POPÜLER FİLM HASILATLARI SANAT FİLMİNE FON OLUYOR
-Emin Alper’in Tepenin Ardı filmi sinema olarak başarılı olsa da vizyona yedi kopya girebildi. Siz popüler film üretiyorsunuz ve her zaman çok seyrediliyor.
Ş.G: Söylediğiniz filmi ben duymadım, izlemedim, gerçekten bilmediğim bir film hakkında da yorum yapamam. Neden yedi kopya girdiğini düşünmek lazım.
-20 kopya çıktı ama yedi salon bulunabildi.
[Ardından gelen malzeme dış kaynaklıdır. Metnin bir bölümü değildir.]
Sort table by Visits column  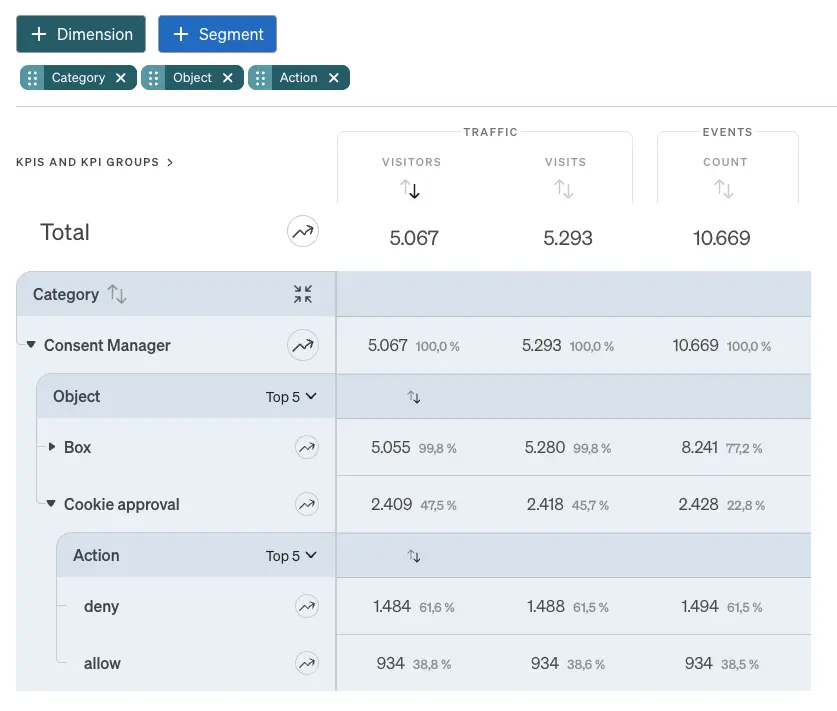click(x=564, y=189)
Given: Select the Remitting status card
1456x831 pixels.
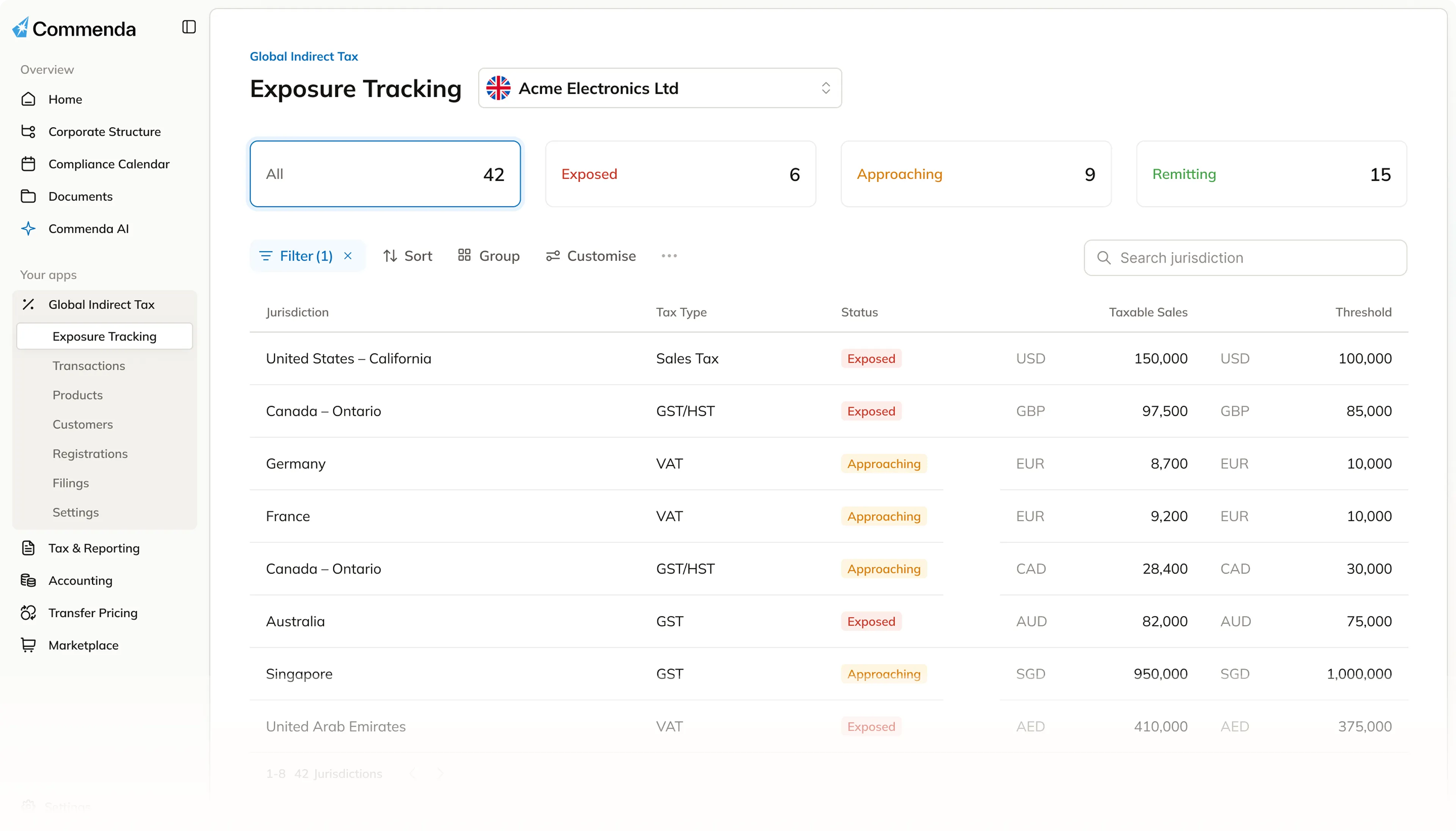Looking at the screenshot, I should pyautogui.click(x=1271, y=174).
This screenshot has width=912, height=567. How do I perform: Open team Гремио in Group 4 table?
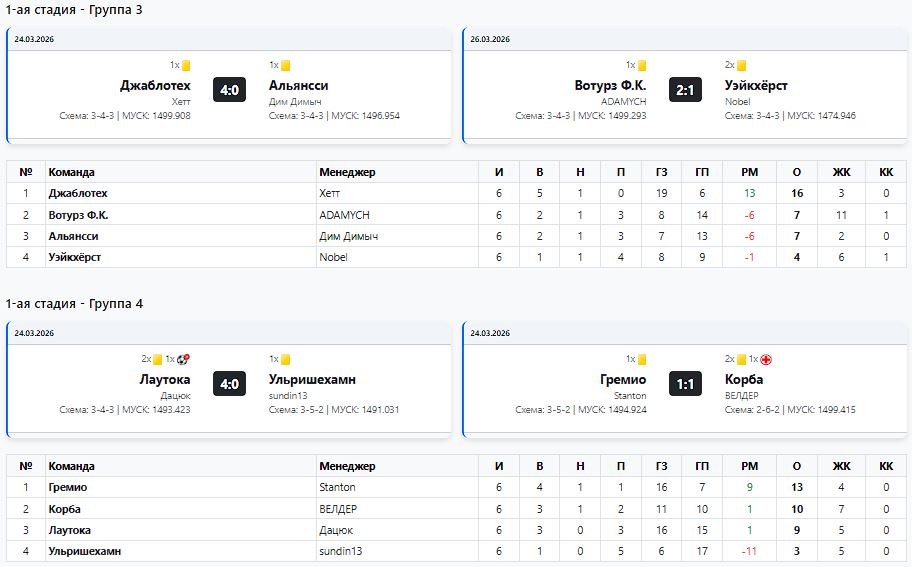[68, 487]
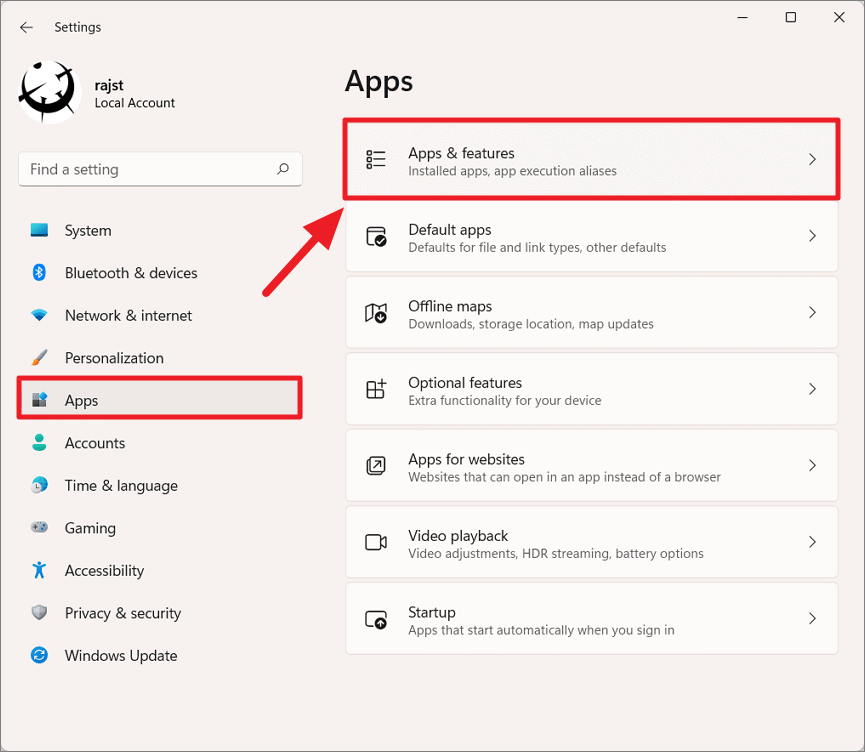Click the Optional features icon
Viewport: 865px width, 752px height.
coord(376,389)
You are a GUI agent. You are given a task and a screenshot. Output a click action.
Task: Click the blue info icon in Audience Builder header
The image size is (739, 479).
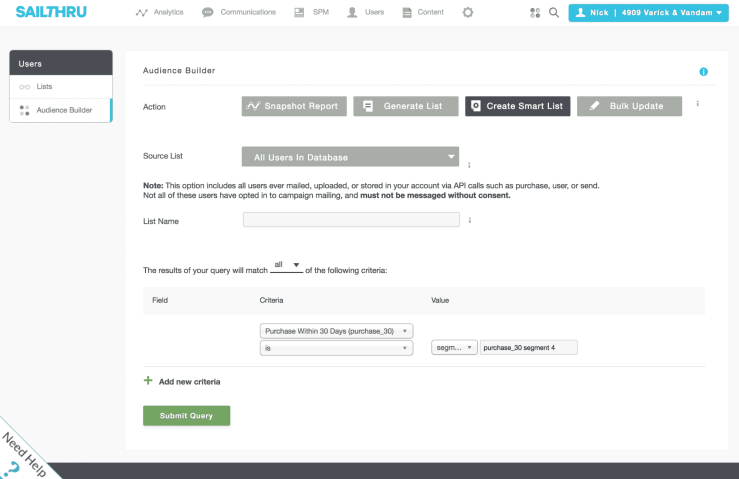pos(703,72)
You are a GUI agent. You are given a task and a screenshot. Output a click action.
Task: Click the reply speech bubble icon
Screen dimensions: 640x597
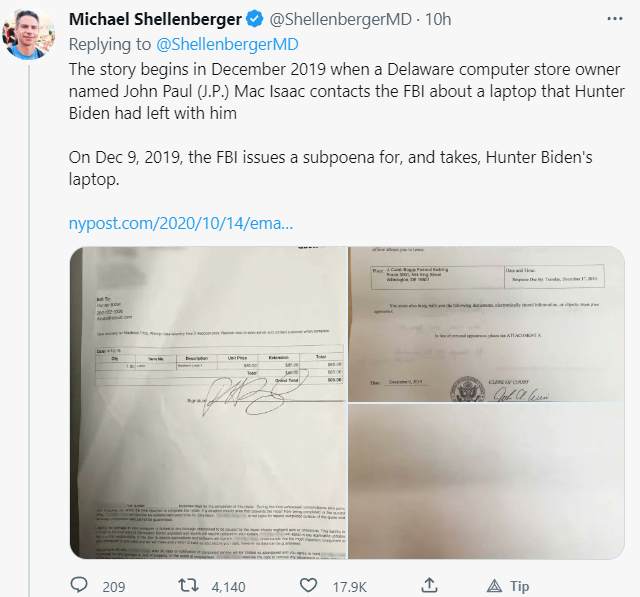point(79,586)
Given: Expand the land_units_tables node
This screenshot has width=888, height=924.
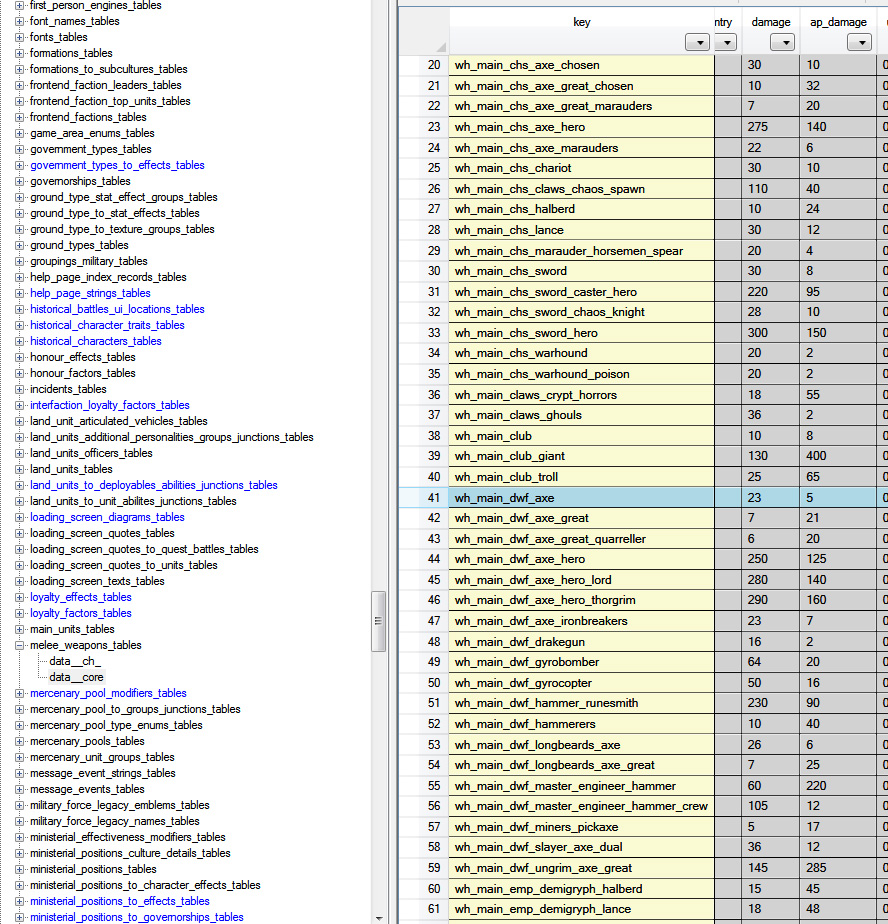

Ş.G: Sinema salonlarını bakkal rafı gibi düşünün, herkes oraya ürününü koyuyor. İçeriye de müşteriler gelip “Ben şunu istiyorum, şunu istiyorum” diyor. Bakkal sahibi de hiç kimsenin rağbet etmediği ürünü raftan kaldırıyor. Onunki galiba sanat sinemasına hitap eden film. Ferzan Özpetek de Nuri Bilge Ceylan da yaşıyor bu problemi. Cannes’da ödül alıyor ama burada 8 bin kişi izliyor. “Komedi filmleri o kadar fazla ki sanat ağırlıklı filmler yer bulamıyor, tu kakadır popüler kültür” demem. Çünkü bir nevi o popüler kültür filmlerinin topladığı hasılattan kesilen Kültür Bakanlığı payı dağıtılıyor öbür sanat filmlerine. Birçok insan başvuruyor ve filmi için oradan fon alıyor. Aslında devlet o destekleyen mekanizmayı kurmaya çalışmış. Zaten bu filmleri yapan yönetmen arkadaşımın bir gişe beklentisi olduğunu düşünmüyorum. Onların daha ödüle, festivallere yönelik işler yaptıklarını düşünüyorum. Beklentilerinin, aldıkları hazzın o olduğunu düşünüyorum. Dolayısıyla “Hem o tarz bir film yaptım hem de niye bunu insanlar izlemedi, niye sinemacı buna yer vermedi” bakış açısı doğru değil.
HEM GÜLDÜM HEM OYNAMAK İSTEDİM
-Filmde bir besteniz de var...
Ş.G: Filmin son jeneriğinde çalan şarkıyı ben yaptım.
-Daha önce böyle bir denemeniz yoktu!
Ş.G: Yoktu. Zaten çok açıklanmasını istemem.
Keşke farketmeseydiniz.
ASLINDA BEN UFAĞIM
-Çok seyredilse de eleştirilen bir karakterdi Recep İvedik. Özellikle kadınlara tavırları anlamında tartışıldı. Celal ile Ceren’in senaryosu önünüze geldiğinde bunu düşündünüz mü?
E.M: Ben Recep İvedik’te güldüm. Bu filme dönersek, bana hikaye anlatılınca hem güldüm hem de oynamak istedim. Çünkü filmdeki hikayenin bütünlüğü de ilişkileri de hoşuma gitti. Şahan’la oynamak da beni çok heyecanlandıracaktı.